Word from one of Big Builder's trusted insiders–who's sitting on some of the billions in funds poised to do that pouncing–is that it's still too early to talk of making a move. For those who've got real money ready to go to work in the space to commit to the assets that are available, either as parts of bank real estate NPL portfolios or among distressed builders, two events need to occur to indicate stabilization, which, to date, is non-existent.

One is that the trends in delinquencies, defaults, and foreclosures need to stop worsening. Another is that inventory, including real estate owned inventory, needs to top off and begin to measurably decline.

Until then, our insider says, "paying a low-ball number, or even paying zero, might be stupid," as it's still impossible to value many assets. "We're digging, and there's just nothing of interest in the NPL portfolios, just a bunch of cats and dogs."
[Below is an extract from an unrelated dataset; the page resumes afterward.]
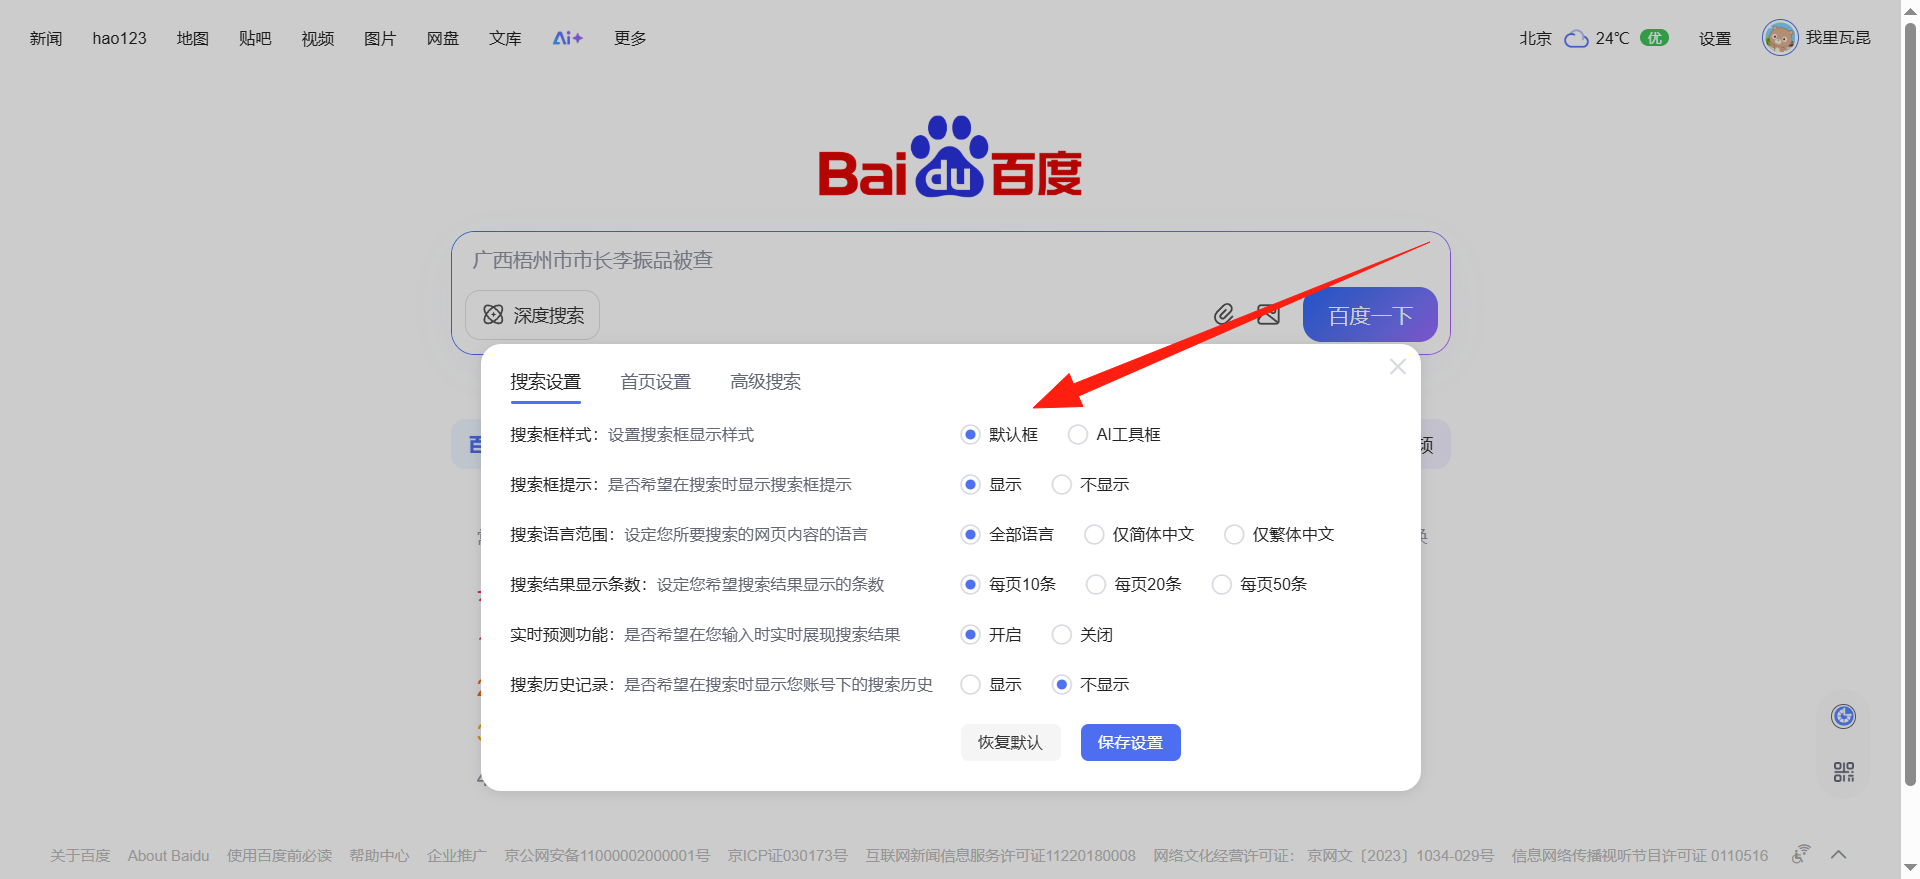The image size is (1920, 879).
Task: Close the settings dialog with X
Action: click(1397, 367)
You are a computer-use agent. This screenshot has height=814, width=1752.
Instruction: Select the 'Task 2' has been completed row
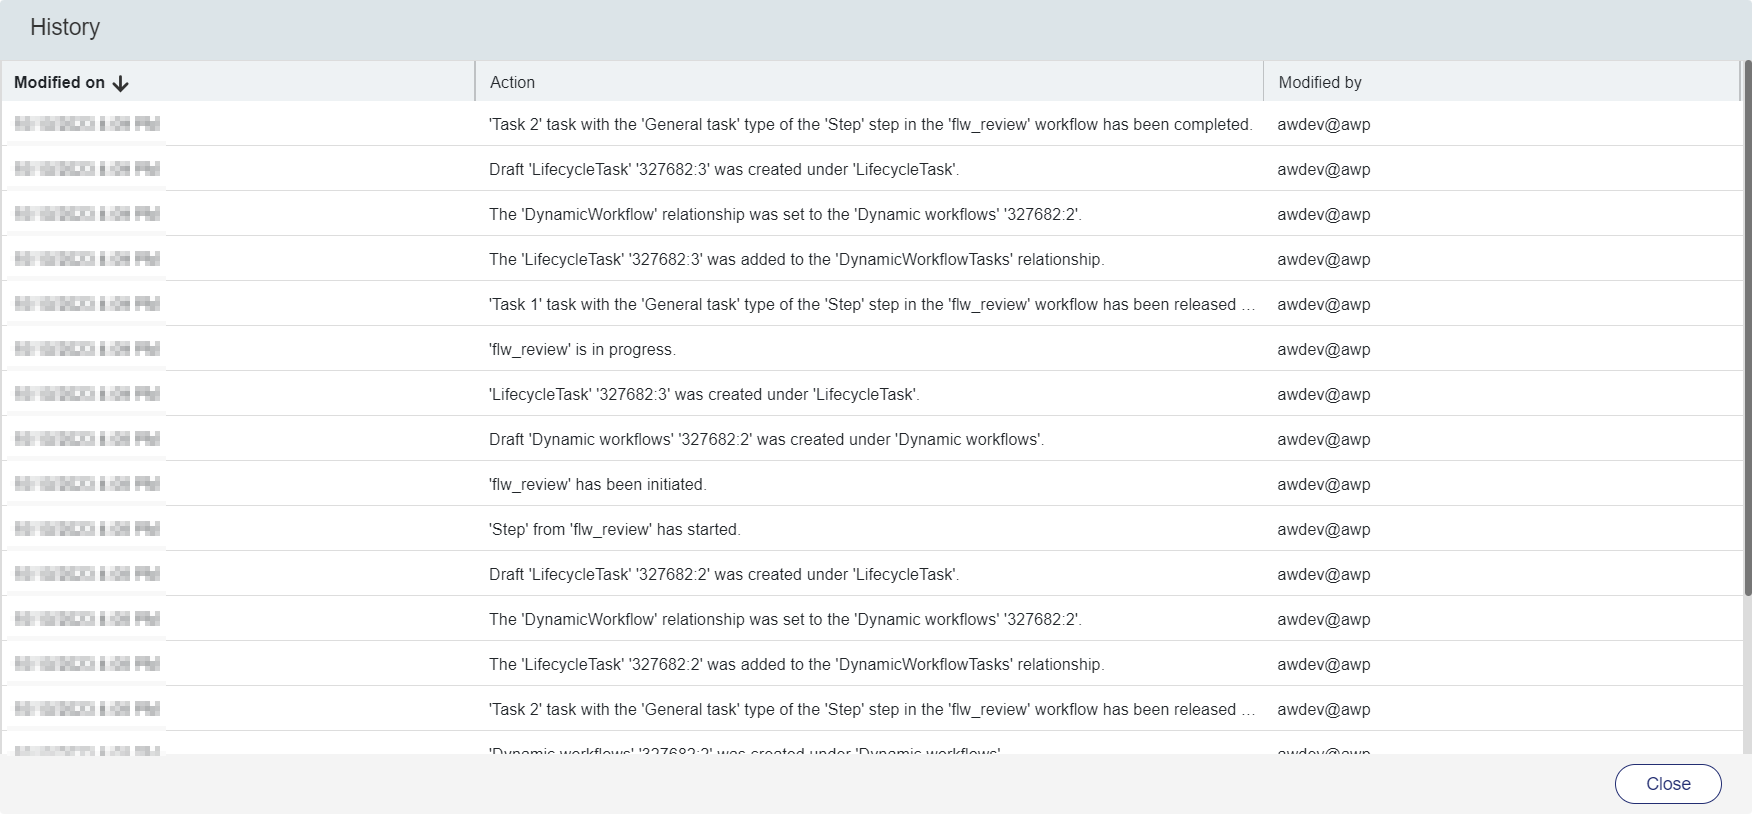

That said, LandCap CEO Jeff Gault's move to lead a joint venture ownership and take over management of 2,900 lots in Arizona, California, Florida, and Illinois, as well as other selected portions of the Wachovia portfolio, "could absolutely be something he can make money on," with the relationships he has and operational skills he brings into the mix, according to our industry source.

Gault explains that he's sticking with A and B location/land acquisition basics as he cherry-picks the asset portfolio–short commutes, good schools, parks, infrastructure, and infill locations. "We're going to start to be able to sell in the second half of 2009," says Gault. "Obviously, some markets will recover sooner, and others not until 2010."

LandCap bought into 10 communities, including a fair amount of raw land that LandCap will finish. "We've got lots in communities that were selling for $130,000 two years ago that we got for $40,000, so I feel pretty good about what we got," Gault says. It may not actually signal a tide of transactions, though. Distress is spreading, and even as foreclosure rates are climbing, commercial loans slip into non-performing status at an increasing rate. The moment for vultures to wrap those talons around their prey is still not here.